Reproduce the lines of the entries verbatim, starting at the line that contains "You are a GUI" and ending at the end of the entries. Leave the pictures out of your answer.

◇ ◇ ◇ ◇ ◇ ◇ ◇

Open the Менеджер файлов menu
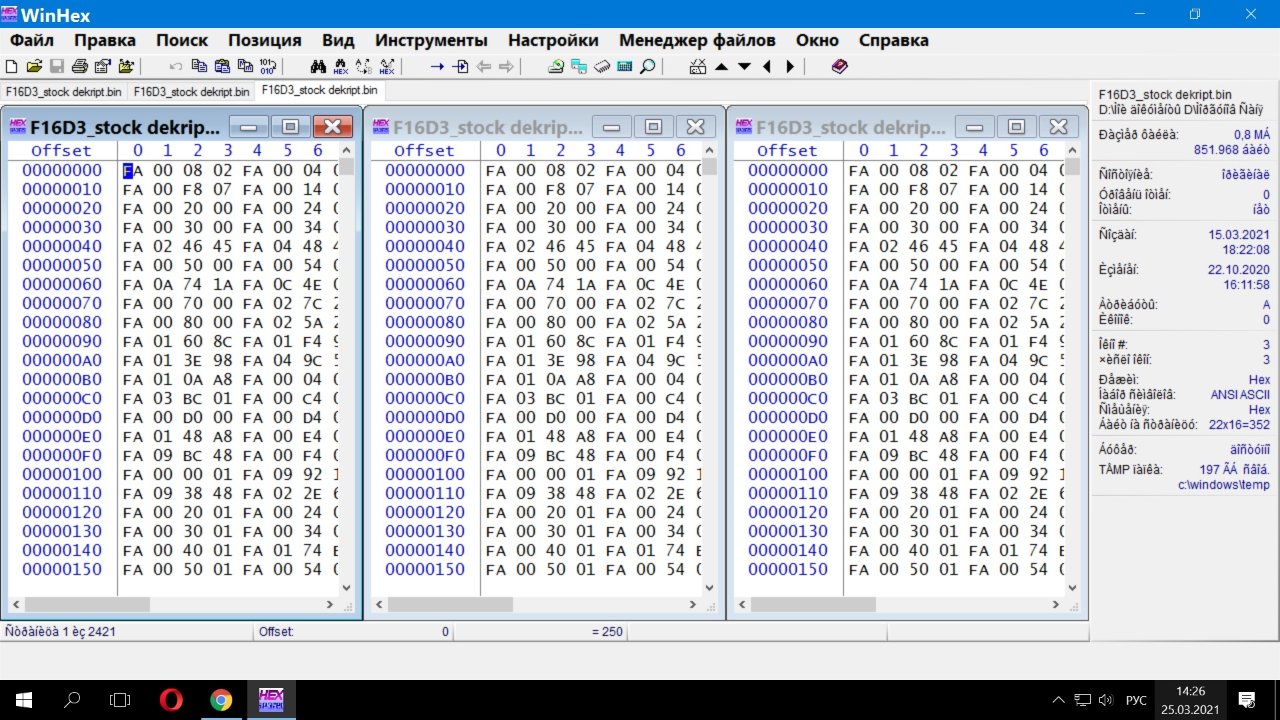The height and width of the screenshot is (720, 1280). pos(696,40)
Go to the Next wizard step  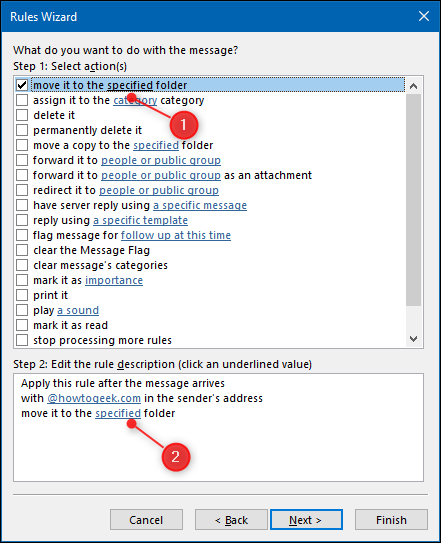[306, 519]
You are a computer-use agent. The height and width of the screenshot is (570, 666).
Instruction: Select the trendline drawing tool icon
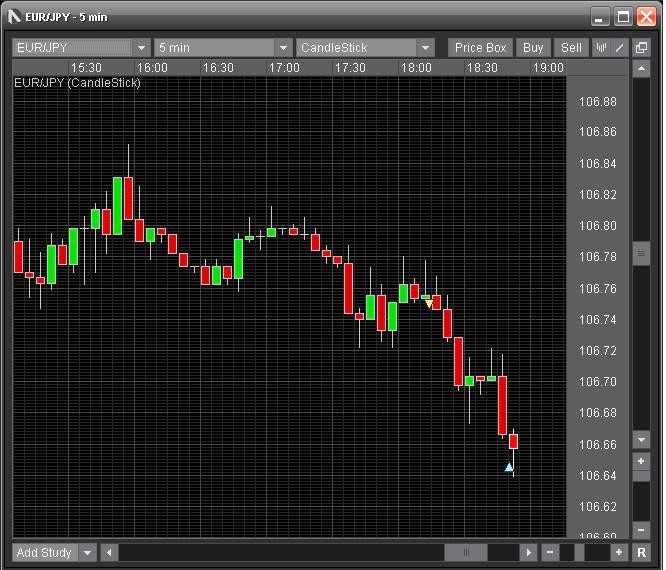pyautogui.click(x=619, y=47)
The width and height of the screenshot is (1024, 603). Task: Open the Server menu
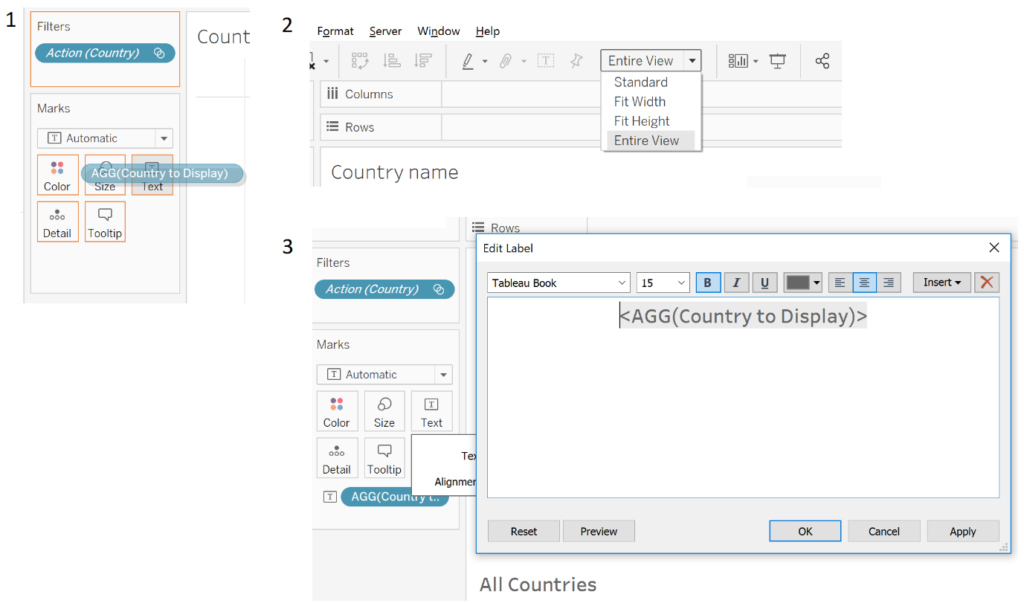click(x=385, y=31)
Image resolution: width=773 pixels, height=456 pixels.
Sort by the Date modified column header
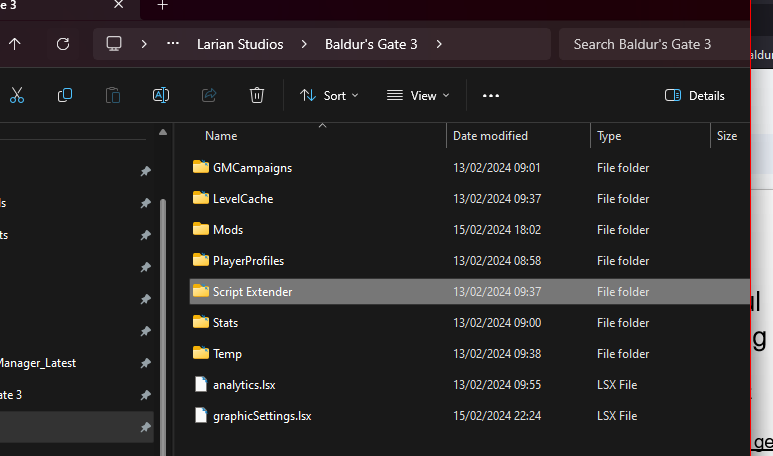490,135
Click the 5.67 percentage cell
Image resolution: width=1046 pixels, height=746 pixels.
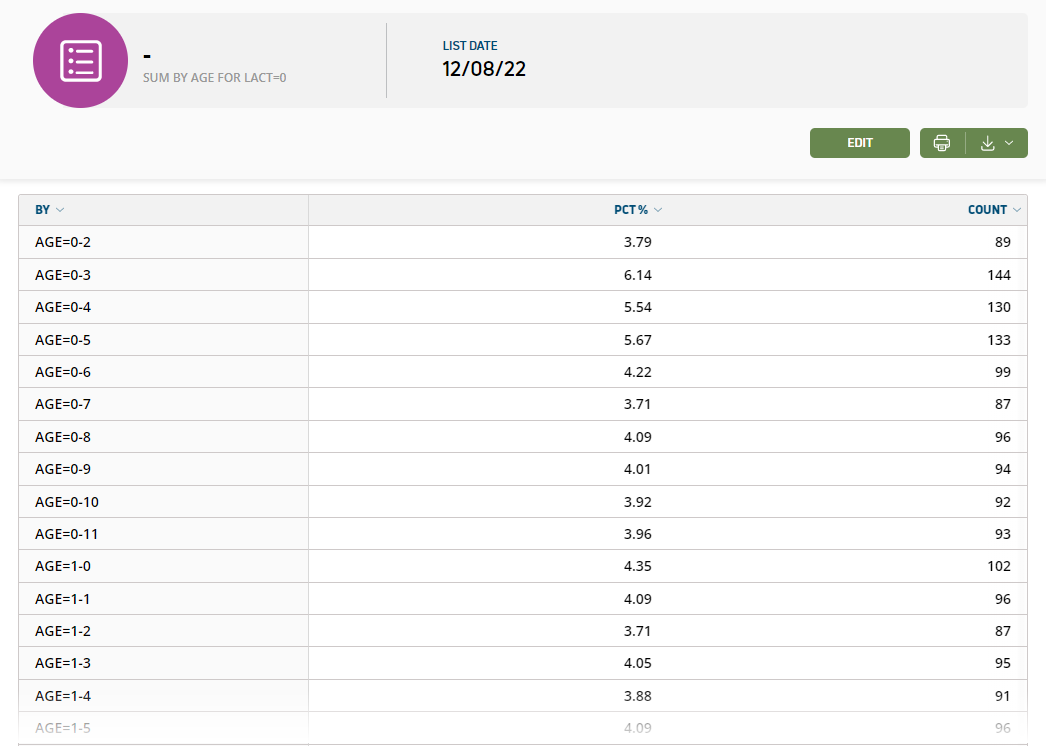tap(637, 340)
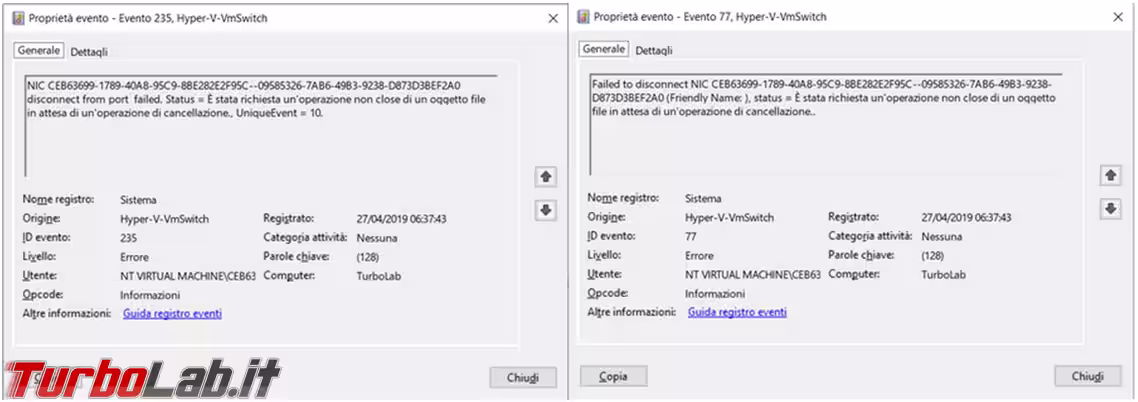Click the next event down arrow in the Evento 77 dialog
Image resolution: width=1138 pixels, height=402 pixels.
[1110, 209]
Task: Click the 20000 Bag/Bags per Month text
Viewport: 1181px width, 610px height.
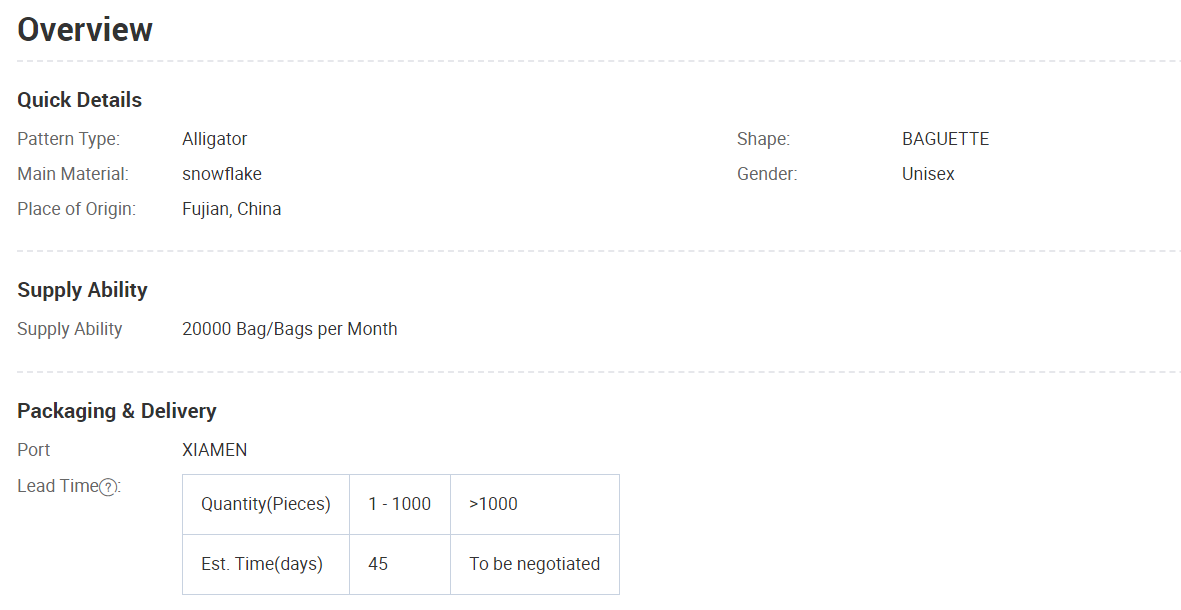Action: [289, 329]
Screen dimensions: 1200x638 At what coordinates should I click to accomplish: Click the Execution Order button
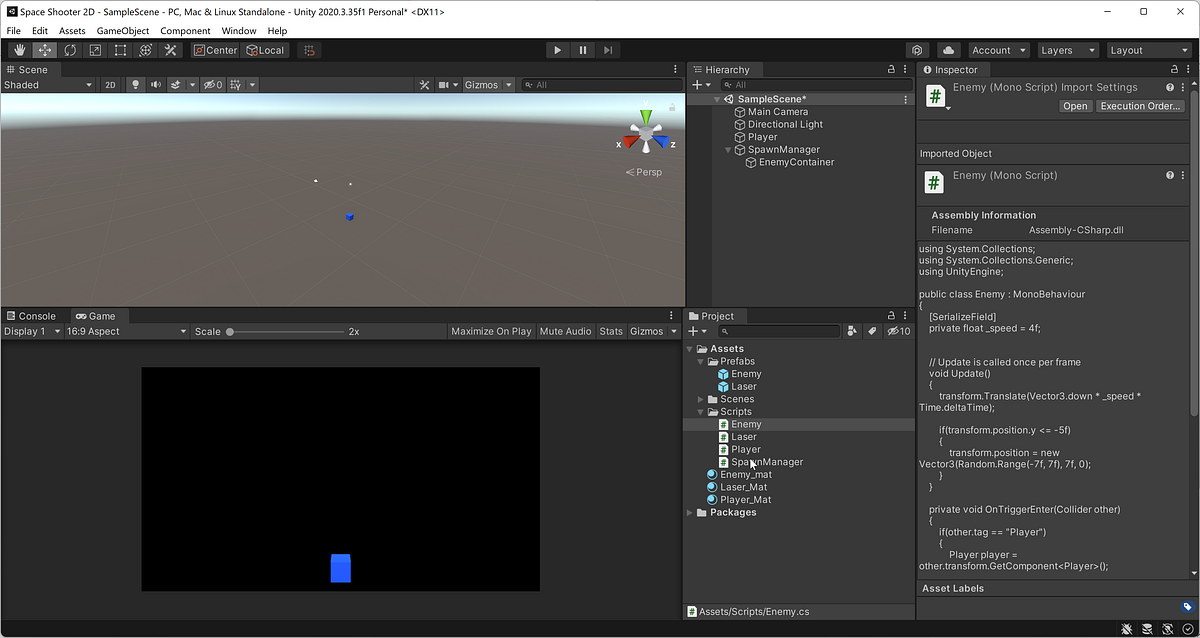pos(1140,105)
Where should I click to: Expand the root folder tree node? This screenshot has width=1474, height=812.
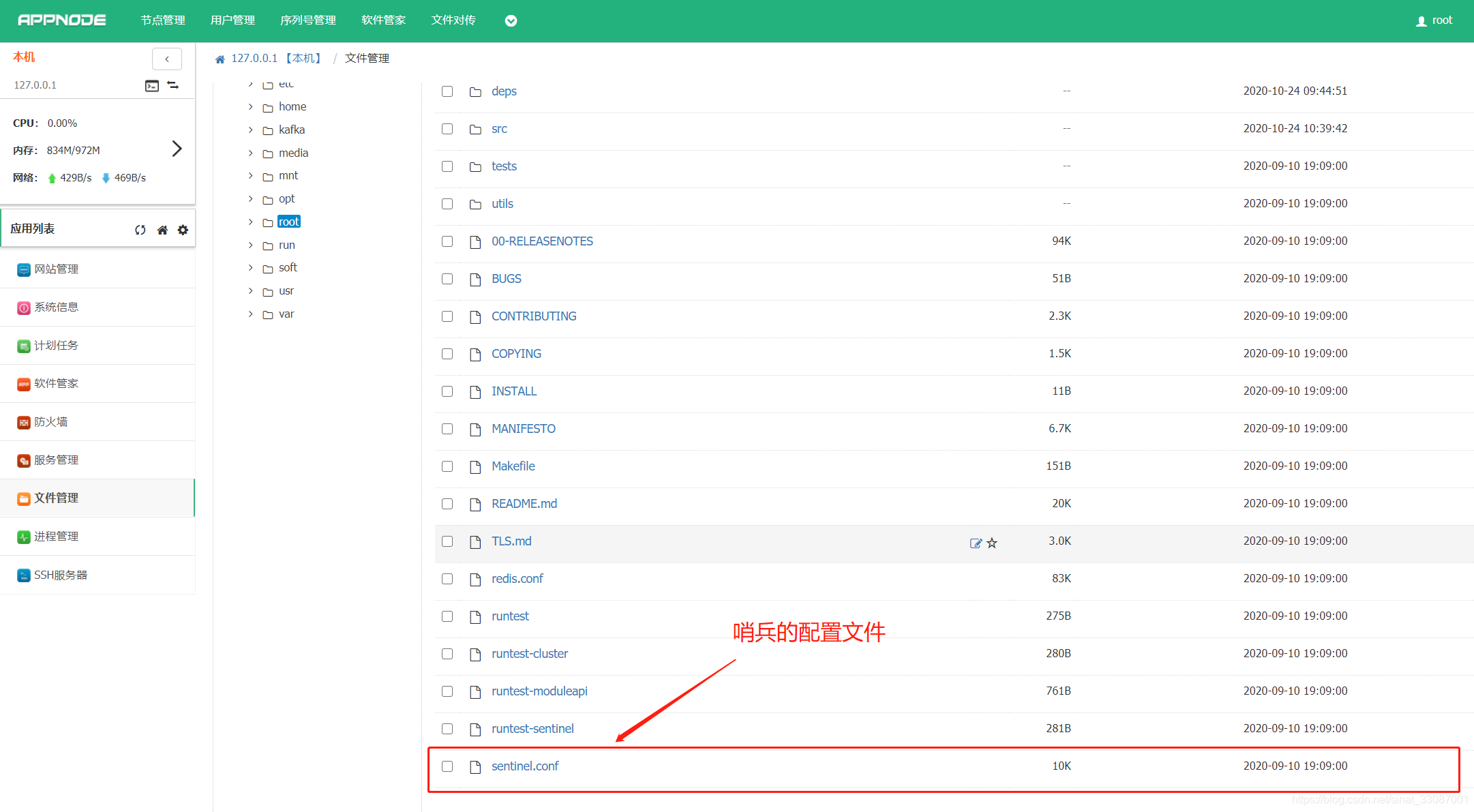(251, 222)
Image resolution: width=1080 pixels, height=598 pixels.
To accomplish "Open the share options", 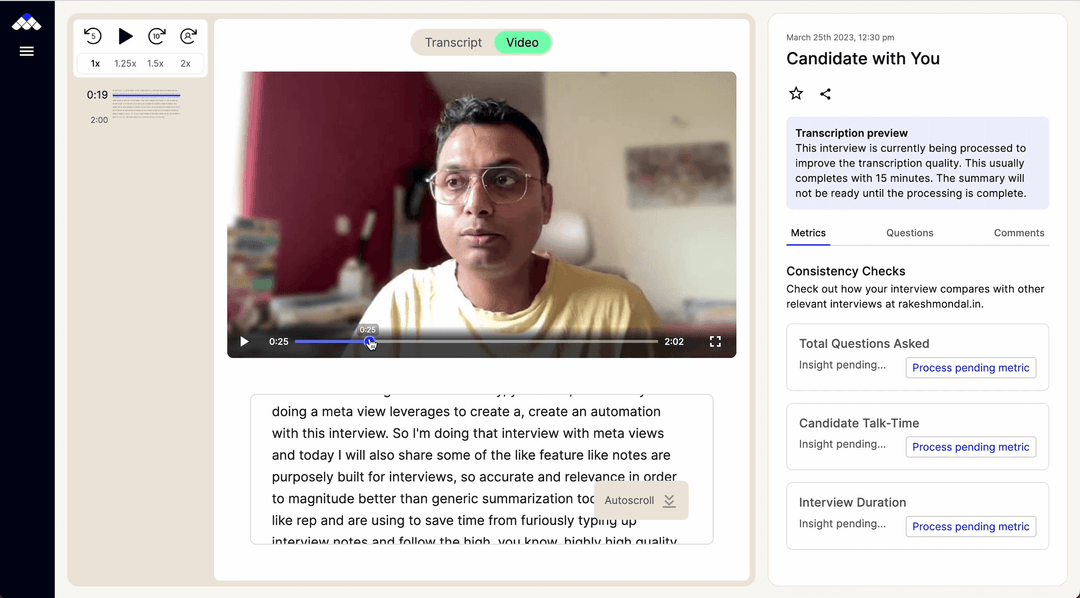I will (x=826, y=93).
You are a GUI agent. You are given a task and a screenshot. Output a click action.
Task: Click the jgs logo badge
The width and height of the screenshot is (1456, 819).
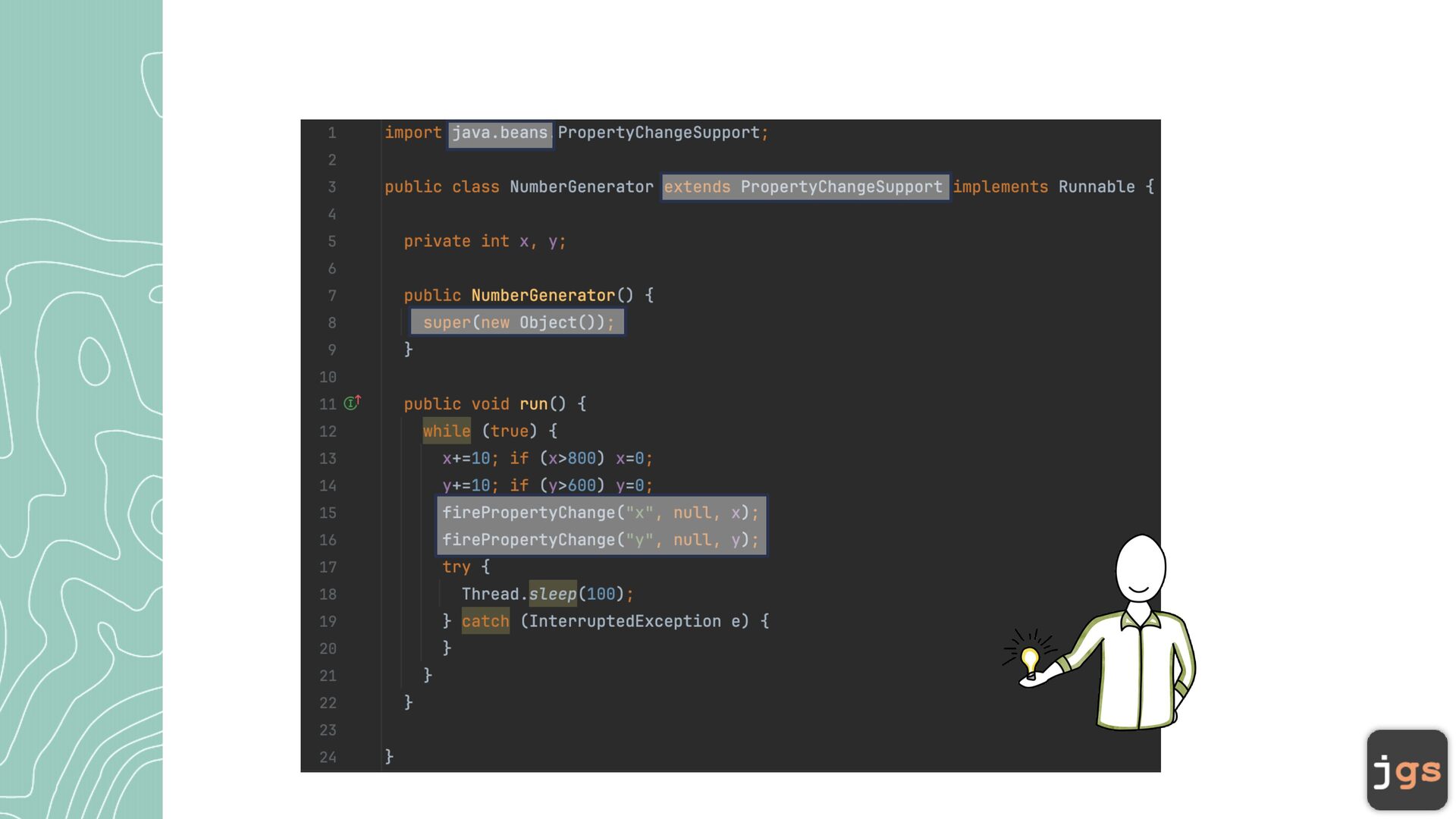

◇ ◇ ◇ ◇ ◇ ◇ ◇

**OUTPUT:**
You are a GUI agent. You are given a task and a screenshot. Output a click action.
Task: Click the jgs logo badge
The width and height of the screenshot is (1456, 819).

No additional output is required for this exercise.